Effects of inhibitor mediated reduction in glycosylation in vitro (representative data). (A) Representative microscopic images depicting cell morphology in response to inhibitor mediated reduction in protein glycosylation in comparison to controls as indicated in selected hourly time intervals (B) The transport of fluorophore across multilayered ensemble of primary TM cells with or without glycosylation inhibitor treatment on a porous 8 μm membrane, without any collagen embedding (solid lines) and with collagen matrix embedding at each cell layer (dashed lines). (C) The cell survival for primary TM cells were determined for control (filled bars) and inhibitor treated groups at indicated time interval (hollow bars) in hours using Trypan blue exclusion assay. The average± standard deviation of percent of cell survival for indicated groups have been shown.

4 Discussion

How post-translational modifications, and in particular, global TM glycosylation affect the aqueous outflow dynamics is not fully understood. Alterations in global TM glycosylation levels were found in POAG as well as juvenile glaucoma [29, 30]. Unlike ACG, the iridocorneal angle remains open in the POAG but yet the aqueous outflow is decreased which is thought to be due to increased resistance at the TM. Surface glycoproteins are important determinants of cellular structural and functional properties [15]. Aberrant functioning of glycan-processing enzymes (glycosidases and glycosyltransferases) involved in the biosynthesis and transfer of the carbohydrate moieties results in aberrant glycosylation [31]. Aberrant glycosylation alters properties of cells such as adhesion, invasion, and capacity to withstand different regimes of fluid shear [7, 32].
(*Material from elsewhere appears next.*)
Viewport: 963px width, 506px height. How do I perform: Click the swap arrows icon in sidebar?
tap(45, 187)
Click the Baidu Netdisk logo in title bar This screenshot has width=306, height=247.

Glycocalyx, or the surface protein glycosylation, has been shown to act as a sensor of fluid shear stress in a variety of cells that include endothelial [7], osteoblast [33], and smooth muscle [34] as well as several other cell types [35]. Fluid flow and migration of cells in biological systems is often associated with engagement of specialized adhesion molecules [35]. The floating endothelial cells [7] are known to undergo glycocalyx changes in response to different regimes of changing fluid shear. However, very little is known about the glycocalyx of cells from neural crest origin such as TM cells [36]. The TM cells function in an environment that is continuously subjected to varying levels of fluid shear stress or shear induced mechanical forces [37]. Actin cytoskeletal remodeling and changes in cell shape and mobility occurs in response to mechanotransduction due to a changing regime of fluid shear [7, 8]. Cytoskeletal changes are often commensurate with dynamic changes in surface protein glycosylation [7, 35].

Our understanding of adhesive interactions under different flow conditions is also incomplete and whether glycosylation is an effector of adhesive interactions has not been well studied. Neoplastic transformation is usually associated with altered binding to lectins [38] due to altered surface glycosylation and is also commensurate with altered mobility on soft agar [39]. Metastatic cancer cells undergo migration commensurate with continuous altered expression of adhesion molecules as they undergo different lymphatic fluid shear stress during their migration [40]. Different degrees of L-selectin binding are shown by different cancer cell types when they migrate through different shear threshold regimes. Sialylation, sulfation, and N-glycosylation are effectors of L-selectin binding. Squamous colon and leukemic cancer cells, as well as endothelial cells, show different glycosylation levels of L-selectin as they migrate through different shear thresholds [40].

Our analysis with biotinylated lectins revealed modulation of glycoprotein and proteoglycans in the glaucomatous TM as compared to control specimens (Figure 1A) and is likely to capture the cellular surface glycoprotein changes. The pSORT analyses of proteins identified in our quantitative proteomic analyses suggests cell surface and ECM as well as residence of identified glycoproteins (Supplemental Table S6).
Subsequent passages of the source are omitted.